Carl Mabbs-Zeno is retired from a career as an economist for the Federal Government. He lives in Peterborough, New Hampshire with his wife, Lynda. He writes mostly fiction now with occasional nonfiction descriptions of walks in the woods.
My walks in New Hampshire’s moderately wild places fill me with questions. I direct them toward my hiking partners and receive their knowledge and speculations in addition to their own curious observations about the complexities surrounding us: topics of nature, history, science, engineering, mythology. Often I am on my own and get no response to the mysteries I find until I get back home and examine my specimens with a lens and consult my guidebooks. I rarely learn much in my research. My guidebooks typically call for information I failed to gather and I soon forget what I learned in the same season last year. Despite my record, my impulsive inquisitiveness never wanes.
One morning in May, I went into the forest alone even before breakfast because I heard there would be rain later. I had no more mission for the morning other than to walk along the stream to see if there was anything new since yesterday. The rising breeze whipped a few raindrops onto the emerging canopy of summer, which held them away from my head for the moment. A few lightning flashes could be seen but were still too far off to be heard. I did not feel pressured by the impending storm, rather, I was invigorated by its cool promise of harmless violence.
Before reaching the stream, I saw where something had been digging holes six inches deep and of various widths. This was exciting as I was on the track of another mystery. Twenty similar holes had been dug in a nearby field a few weeks ago and I had discussed them with my neighbors but had nothing but speculations on their source. I bent close to the fresh hole looking for tracks in the wet earth, or claw marks, or a pattern in their form, or some other sign of who had been digging here. There were four new holes but none of them revealed anything new to me other than their location in the deep woods, which contrasted with the dry field where the other holes had been.
It seemed one small clue to hold for another day….until I came on more holes dug into the leaves a few hundred yards downstream. I looked closely again for tracks, still unsuccessful in this, but it was then apparent that the woodland digger would be known this day—for he or she had placed a signature of scat very near. I would recognize the digging of raccoon next time.
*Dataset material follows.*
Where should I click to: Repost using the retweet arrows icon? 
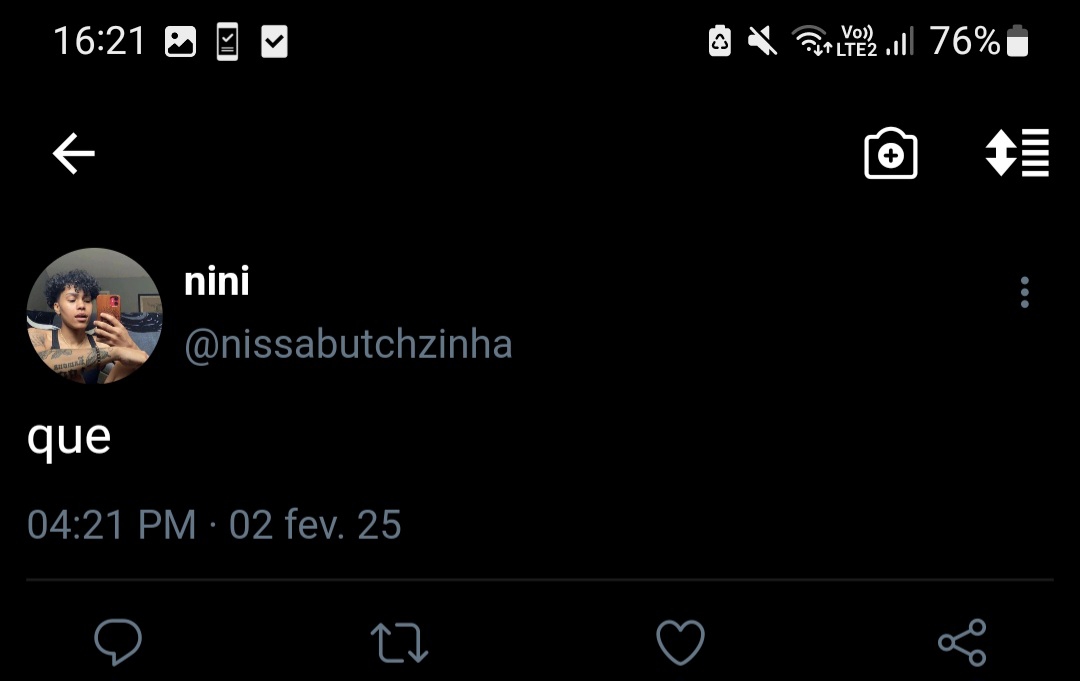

Learning something new about the creatures living near my home conveyed a satisfaction that led to my taking the long route along the stream. So what if I risked a soaking if the storm came too soon?
I climbed the steep embankment where an ice storm had toppled a dozen large trees a decade back. A few were still alive and growing sideways. From the top of the gorge, I could look over the chaos to the stream, now well below me and yet still speaking loudly in a seasonal voice formed of countless small waterfalls invigorated by spring rains. The drone of the water was background to the melody of a winter wren, the most enthusiastic singer of these woods in May and the answer to a mystery that I had enjoyed a year ago.
As I examined from above the inaccessible portion of the stream I rarely visited, I thought of the identification I had made a few weeks earlier of a fungus called “Witches Butter.” It had required a second steep climb down into the isolated pocket I called “Shangri-La” where I had first seen and photographed the orange fungus. But I failed to notice whether it was growing on the branch of a conifer or a deciduous tree, which distinguished it from Orange Jelly.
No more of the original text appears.